- 指示: 次の釣行記を、一字も変えずに全文書き出すこと。

- 本文:

一泊二日の大人の遠足2回目である。前回は、食いが悪く20匹程しか釣れなかった。その後は毎日、釣果をチェックしているのであるが、気温も下がり水温も下がって食い気が出て来たのか、このところ釣果は上向いて来ているようであった。前日の昼間に、船頭から5時30分に出船との連絡が来たので、ランクル氏に伝えた。天気予報も毎日見ていたのであるが、風も無くかなり気温が高い予報であった。後は、釣行して釣るだけである。
前日は、ドライアイスを購入するのと出発が早いので、午後有給を取って早めに寝た。12:50に迎いに来て下さるので、12時に起きて紅茶を飲み、ランクル氏が来るのを待った。そして、時間通りに来て下さり神戸を出発、まだ山陽道下り線の赤穂付近のトンネルが復旧していないので、赤穂までは別のルートで行くしかなかった。
ランクル氏も毛糸先生と同じく、阪神高速⇒第二神明⇒姫路バイパス⇒R2⇒R205を通って、赤穂から山陽道に乗り小谷SAを目指した。赤穂から利用できるので、赤穂から暫くの間は他の車はゼロで、快適なスピード(言えないが速い!)で走ることが出来、小谷SAには、4時頃に到着した。トイレ休憩と、このSAでしか買えない「ゆさんのキムチとカクテキ」を買って、安芸津港を目指した。
安芸津駅近くのセブンイレブンで食料を買って、安芸津港に到着した。そこで驚いたのが4:30なのに駐車場に空きが無い。こんなことは初めてであった。理由は、この日の2隻のタチウオ便は、豊後水道に行くため一隻は4時、もう一隻は4:30に出船で、そのお客が先に駐車しているようであった。我々の車は、いつも止めることのない所に止めた。
4:30頃に船頭が到着して、皆さん氷を貰ってクーラーに詰めていた。船頭が集合しているお客さんを確認すると、5時にもなっていないのに、全員集合していることが分かり乗船となった。我々は、いつもの右舷トモからの3席に座った。5時丁度ぐらいに出船、何処に行くのか聞いてないが、とりあえず餌の川津エビを切った。2袋切った後、仮眠してポイントへの到着を待った。

(クリック対象データ)
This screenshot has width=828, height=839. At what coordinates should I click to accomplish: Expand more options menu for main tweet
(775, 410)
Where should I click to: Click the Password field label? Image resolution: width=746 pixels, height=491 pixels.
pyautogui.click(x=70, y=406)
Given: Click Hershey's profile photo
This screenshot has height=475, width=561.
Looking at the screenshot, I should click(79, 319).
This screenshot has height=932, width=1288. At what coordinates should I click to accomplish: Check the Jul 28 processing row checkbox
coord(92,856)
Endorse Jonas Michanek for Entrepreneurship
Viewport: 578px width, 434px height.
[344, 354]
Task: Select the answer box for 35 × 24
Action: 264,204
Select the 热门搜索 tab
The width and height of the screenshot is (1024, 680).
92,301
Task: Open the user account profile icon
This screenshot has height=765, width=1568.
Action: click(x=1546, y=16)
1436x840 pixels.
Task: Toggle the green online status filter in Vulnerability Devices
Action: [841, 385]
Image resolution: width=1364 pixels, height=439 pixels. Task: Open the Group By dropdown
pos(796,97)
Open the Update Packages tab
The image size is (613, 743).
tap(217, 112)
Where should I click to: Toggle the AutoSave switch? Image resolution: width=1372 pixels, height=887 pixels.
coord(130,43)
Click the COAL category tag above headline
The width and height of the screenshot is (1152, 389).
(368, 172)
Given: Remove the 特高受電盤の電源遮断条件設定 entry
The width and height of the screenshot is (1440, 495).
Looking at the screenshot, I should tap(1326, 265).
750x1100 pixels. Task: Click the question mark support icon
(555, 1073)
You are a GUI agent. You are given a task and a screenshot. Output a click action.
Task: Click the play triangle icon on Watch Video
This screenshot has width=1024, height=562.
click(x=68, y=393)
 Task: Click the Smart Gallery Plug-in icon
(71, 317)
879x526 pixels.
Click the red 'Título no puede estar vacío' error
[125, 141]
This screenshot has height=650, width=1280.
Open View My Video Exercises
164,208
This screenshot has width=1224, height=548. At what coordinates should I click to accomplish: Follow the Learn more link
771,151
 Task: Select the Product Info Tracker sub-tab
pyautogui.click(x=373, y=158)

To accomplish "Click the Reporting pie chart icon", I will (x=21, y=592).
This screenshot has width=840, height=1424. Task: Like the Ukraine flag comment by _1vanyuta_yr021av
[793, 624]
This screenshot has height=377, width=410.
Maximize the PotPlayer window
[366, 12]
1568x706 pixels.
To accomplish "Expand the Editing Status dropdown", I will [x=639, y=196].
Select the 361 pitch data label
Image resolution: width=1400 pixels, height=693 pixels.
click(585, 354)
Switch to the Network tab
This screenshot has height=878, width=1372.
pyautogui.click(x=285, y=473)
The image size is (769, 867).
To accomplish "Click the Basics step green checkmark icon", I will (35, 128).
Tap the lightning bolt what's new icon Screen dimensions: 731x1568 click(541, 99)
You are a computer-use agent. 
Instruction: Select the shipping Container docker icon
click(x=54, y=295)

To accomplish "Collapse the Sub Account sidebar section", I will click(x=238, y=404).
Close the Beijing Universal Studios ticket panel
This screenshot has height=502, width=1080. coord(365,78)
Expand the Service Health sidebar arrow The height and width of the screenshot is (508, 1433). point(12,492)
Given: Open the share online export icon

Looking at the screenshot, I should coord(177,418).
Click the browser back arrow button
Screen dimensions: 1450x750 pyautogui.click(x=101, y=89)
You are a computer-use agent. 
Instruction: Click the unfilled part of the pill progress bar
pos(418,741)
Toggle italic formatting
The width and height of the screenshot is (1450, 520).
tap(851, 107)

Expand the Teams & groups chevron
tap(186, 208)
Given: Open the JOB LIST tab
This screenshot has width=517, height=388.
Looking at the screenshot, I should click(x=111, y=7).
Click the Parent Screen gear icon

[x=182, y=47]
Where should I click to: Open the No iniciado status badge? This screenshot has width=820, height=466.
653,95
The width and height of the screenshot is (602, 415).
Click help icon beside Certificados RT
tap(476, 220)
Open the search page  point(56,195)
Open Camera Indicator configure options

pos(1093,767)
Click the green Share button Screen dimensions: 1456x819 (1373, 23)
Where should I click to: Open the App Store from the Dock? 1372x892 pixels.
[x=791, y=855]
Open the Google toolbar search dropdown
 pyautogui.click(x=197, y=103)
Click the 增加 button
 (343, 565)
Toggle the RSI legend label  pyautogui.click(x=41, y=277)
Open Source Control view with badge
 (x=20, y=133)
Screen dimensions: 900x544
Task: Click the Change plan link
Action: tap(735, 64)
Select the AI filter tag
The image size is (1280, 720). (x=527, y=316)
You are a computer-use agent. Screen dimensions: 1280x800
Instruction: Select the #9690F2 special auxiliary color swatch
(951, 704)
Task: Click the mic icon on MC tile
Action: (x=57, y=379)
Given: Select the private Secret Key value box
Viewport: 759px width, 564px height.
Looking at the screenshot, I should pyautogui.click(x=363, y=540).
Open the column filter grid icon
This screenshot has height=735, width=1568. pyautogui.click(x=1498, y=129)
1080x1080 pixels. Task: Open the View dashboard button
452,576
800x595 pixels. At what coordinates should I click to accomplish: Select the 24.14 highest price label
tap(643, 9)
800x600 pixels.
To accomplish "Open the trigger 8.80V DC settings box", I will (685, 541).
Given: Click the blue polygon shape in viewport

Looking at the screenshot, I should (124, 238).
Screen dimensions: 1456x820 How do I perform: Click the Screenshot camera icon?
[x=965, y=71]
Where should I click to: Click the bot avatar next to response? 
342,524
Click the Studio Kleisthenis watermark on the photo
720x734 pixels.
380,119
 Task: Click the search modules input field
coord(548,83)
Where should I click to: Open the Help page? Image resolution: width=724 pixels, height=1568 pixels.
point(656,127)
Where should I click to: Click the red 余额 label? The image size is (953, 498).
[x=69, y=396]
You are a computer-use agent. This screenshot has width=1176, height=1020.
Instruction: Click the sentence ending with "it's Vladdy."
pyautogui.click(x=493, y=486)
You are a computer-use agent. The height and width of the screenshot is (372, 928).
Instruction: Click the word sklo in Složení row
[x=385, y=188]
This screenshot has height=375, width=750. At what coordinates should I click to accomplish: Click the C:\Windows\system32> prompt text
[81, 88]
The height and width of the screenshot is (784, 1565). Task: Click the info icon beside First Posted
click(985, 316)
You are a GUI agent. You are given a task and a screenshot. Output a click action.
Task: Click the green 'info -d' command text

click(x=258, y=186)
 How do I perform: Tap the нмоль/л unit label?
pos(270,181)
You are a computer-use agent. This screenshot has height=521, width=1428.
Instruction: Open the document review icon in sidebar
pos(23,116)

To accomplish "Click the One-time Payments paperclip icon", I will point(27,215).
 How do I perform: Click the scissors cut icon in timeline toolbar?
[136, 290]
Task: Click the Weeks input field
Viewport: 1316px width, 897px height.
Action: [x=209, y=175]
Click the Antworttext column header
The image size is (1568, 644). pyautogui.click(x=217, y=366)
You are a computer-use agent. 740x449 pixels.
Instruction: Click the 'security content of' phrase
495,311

- 最終回答:
一泊二日の大人の遠足2回目である。前回は、食いが悪く20匹程しか釣れなかった。その後は毎日、釣果をチェックしているのであるが、気温も下がり水温も下がって食い気が出て来たのか、このところ釣果は上向いて来ているようであった。前日の昼間に、船頭から5時30分に出船との連絡が来たので、ランクル氏に伝えた。天気予報も毎日見ていたのであるが、風も無くかなり気温が高い予報であった。後は、釣行して釣るだけである。
前日は、ドライアイスを購入するのと出発が早いので、午後有給を取って早めに寝た。12:50に迎いに来て下さるので、12時に起きて紅茶を飲み、ランクル氏が来るのを待った。そして、時間通りに来て下さり神戸を出発、まだ山陽道下り線の赤穂付近のトンネルが復旧していないので、赤穂までは別のルートで行くしかなかった。
ランクル氏も毛糸先生と同じく、阪神高速⇒第二神明⇒姫路バイパス⇒R2⇒R205を通って、赤穂から山陽道に乗り小谷SAを目指した。赤穂から利用できるので、赤穂から暫くの間は他の車はゼロで、快適なスピード(言えないが速い!)で走ることが出来、小谷SAには、4時頃に到着した。トイレ休憩と、このSAでしか買えない「ゆさんのキムチとカクテキ」を買って、安芸津港を目指した。
安芸津駅近くのセブンイレブンで食料を買って、安芸津港に到着した。そこで驚いたのが4:30なのに駐車場に空きが無い。こんなことは初めてであった。理由は、この日の2隻のタチウオ便は、豊後水道に行くため一隻は4時、もう一隻は4:30に出船で、そのお客が先に駐車しているようであった。我々の車は、いつも止めることのない所に止めた。
4:30頃に船頭が到着して、皆さん氷を貰ってクーラーに詰めていた。船頭が集合しているお客さんを確認すると、5時にもなっていないのに、全員集合していることが分かり乗船となった。我々は、いつもの右舷トモからの3席に座った。5時丁度ぐらいに出船、何処に行くのか聞いてないが、とりあえず餌の川津エビを切った。2袋切った後、仮眠してポイントへの到着を待った。